Ace does a dine and dash before attacking an innocent Dr. Black Beard in a case of mistaken identity; the incensed villagers throw him into the river and he is rescued by Moda, a milkmaid. To repay her kindness, he agrees to deliver a letter. Ace infiltrates Naval Base G-2 in a sloppy disguise and heads to the buffet as his first order of business. He blows his cover after overhearing someone insult Whitebeard but upgrades his rank by knocking out and stripping a commander. A returning reconnaissance ship is set afire by pirates, threatening its secrets; Ace leaps onto the buring ship to save lives and the information, once again revealing his identity when he returns, aflame. Before he leaves, he delivers Moda's letter to the commander of G-2, Vice Admiral Komille. Ace stole information that leads him to Blackbeard; Moda reunites with her parents, who are cooks on a Navy galley vessel; and the milk she sells to the Navy makes the base's bitter coffee palatable.

==Gedatsu's Unexpected Life on the Blue Sea==

Gedatsu's Unexpected Life on the Blue Sea
| Timing | After: Gedatsu's self-defeat (Skypeia) |
Before: Reverie
| Parts | 32 (ch. 314–348) |
| Key characters | Gedatsu, Goro, Toh-Toh, Vivi |

Gedatsu survives a fall from Skypeia, landing on an island full of holes dug by Goro, who dreams of building Ukkari, a hot spring island. Inspired, Gedatsu, the Sky Boss, vows to become the Boss of the Blue Sea, but first helps Goro with his holes despite his glaring lack of common sense.

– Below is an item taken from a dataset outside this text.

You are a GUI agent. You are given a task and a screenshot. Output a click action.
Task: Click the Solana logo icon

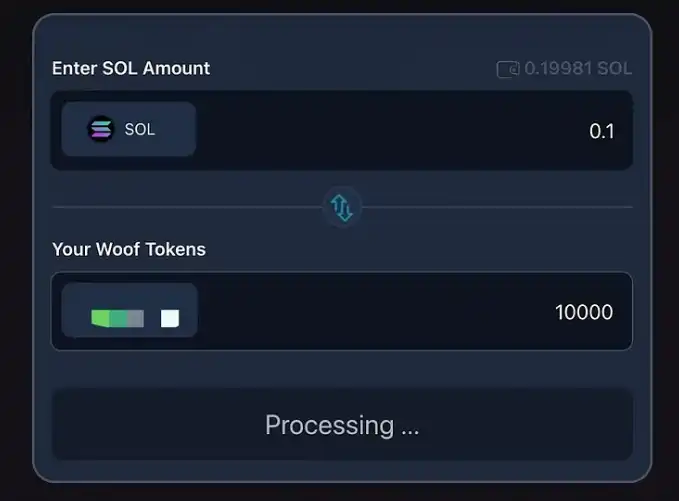[x=101, y=129]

Eventually, Gedatsu uncovers, awakens, and vanquishes the Boss of the Earth, a giant mole miner. Gedatsu and Goro use the mole to burrow into the earth, finding a deep hot spring; the commotion awakens the Boss of the Forest, a giant baboon carpenter, which Gedatsu also defeats. Leaving the Forest Boss in charge of the island, they continue to dig with the Earth Boss, eventually surfacing in the oasis at Yuba in Alabasta. It turns out that Goro is Toh-Toh's brother; he and Koza return with Gedatsu and Goro to inspect the Forest Boss's surprisingly fine hot springs inn. Pincers sets up a shuttle bus service between Alabasta and Ukkari using the Earth Boss's tunnel. Vivi visits Ukkari with her entourage to enjoy the baths, and Gedatsu ends up as the attendant at Accidental Baths on Ukkari.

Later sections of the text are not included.